Rename "system tray" to "notification area" in everything from the line containing "Show hidden system tray icons" down to the end of the listing, leaving all else unchanged. Omit the pictures from your answer.

- _Provided records_
————————

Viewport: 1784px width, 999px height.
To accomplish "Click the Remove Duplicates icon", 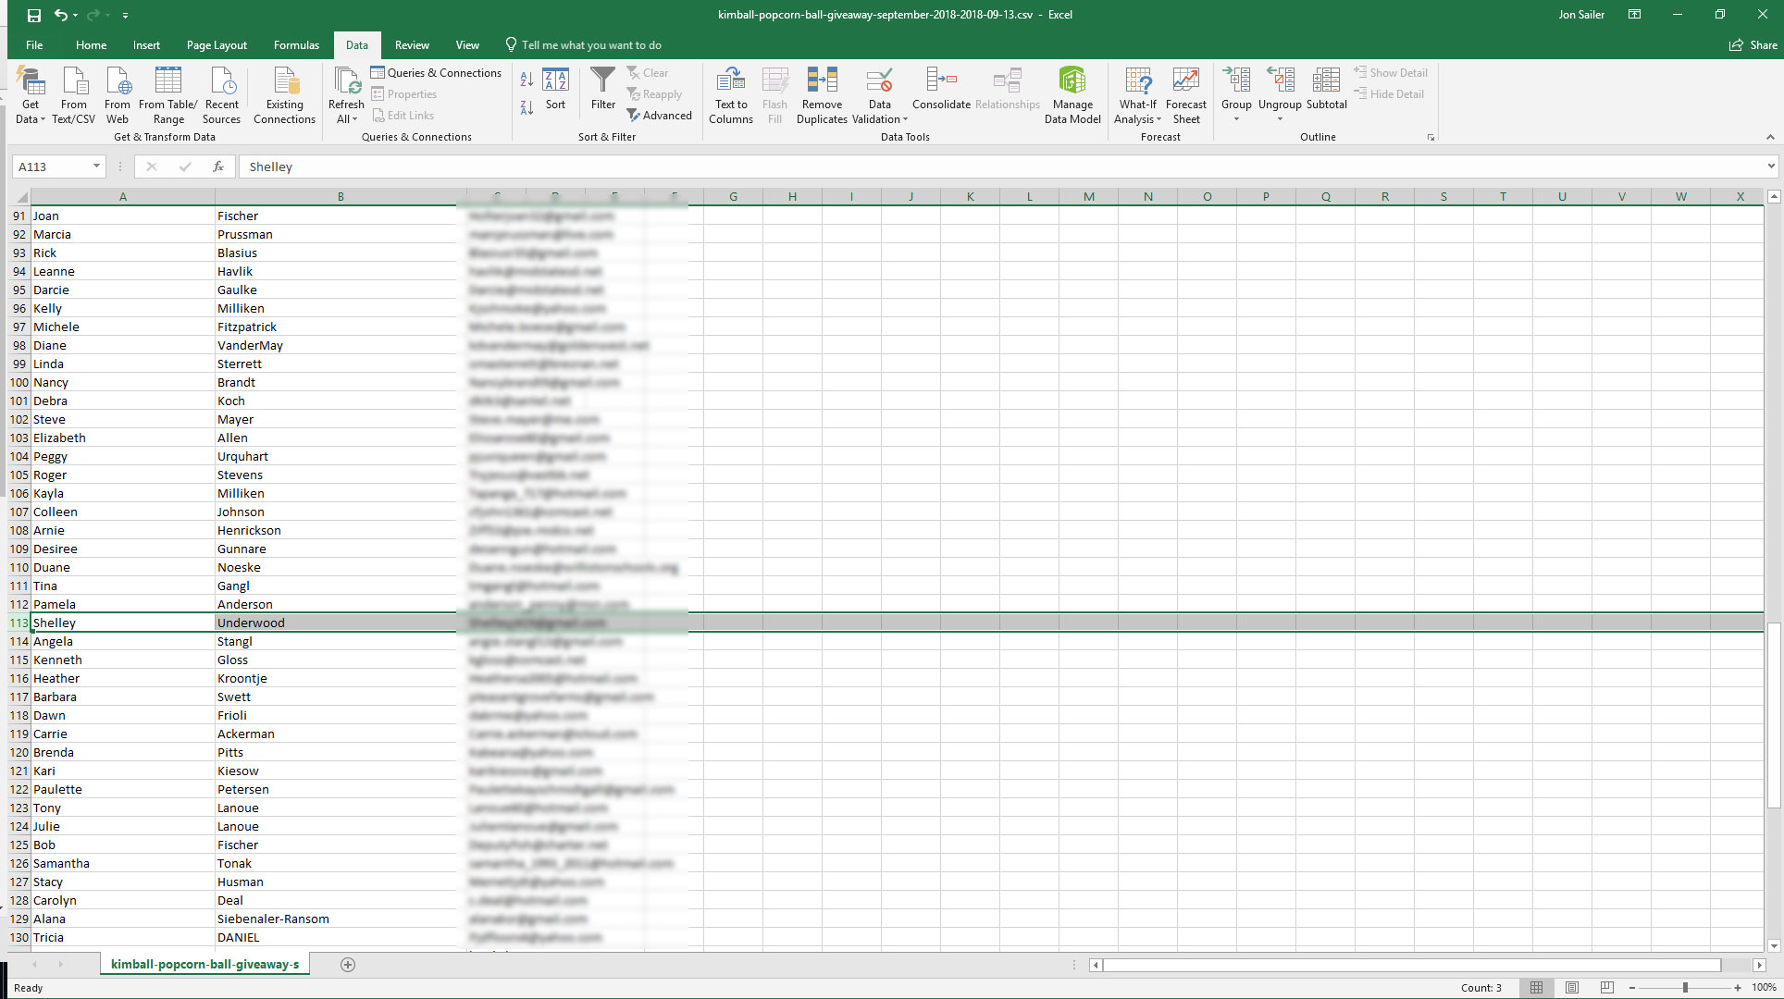I will click(x=822, y=82).
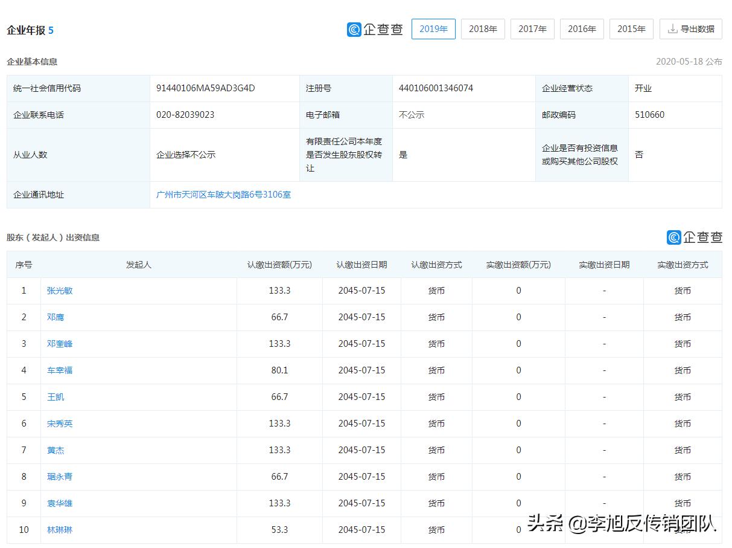Select the 2015年 report tab
The width and height of the screenshot is (732, 548).
coord(631,28)
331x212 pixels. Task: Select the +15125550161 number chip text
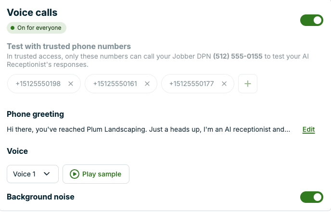(115, 84)
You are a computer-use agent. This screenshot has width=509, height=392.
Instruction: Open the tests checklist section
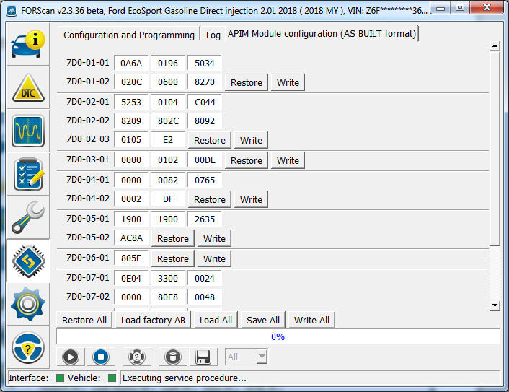click(28, 173)

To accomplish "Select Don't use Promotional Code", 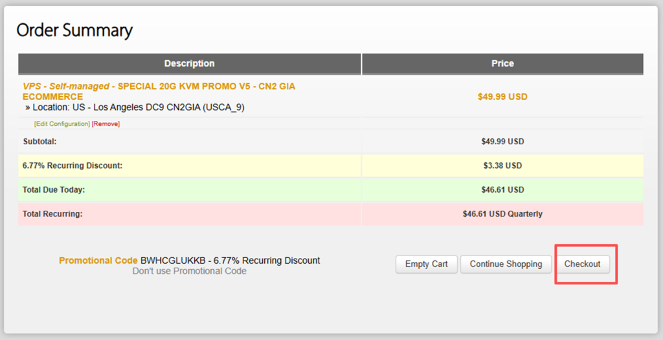I will coord(189,271).
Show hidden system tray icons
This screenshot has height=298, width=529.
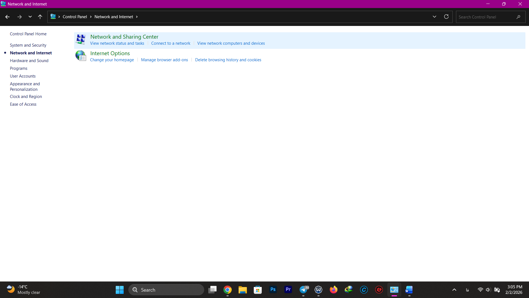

————————

- _Final answer_
Show hidden notification area icons
This screenshot has height=298, width=529.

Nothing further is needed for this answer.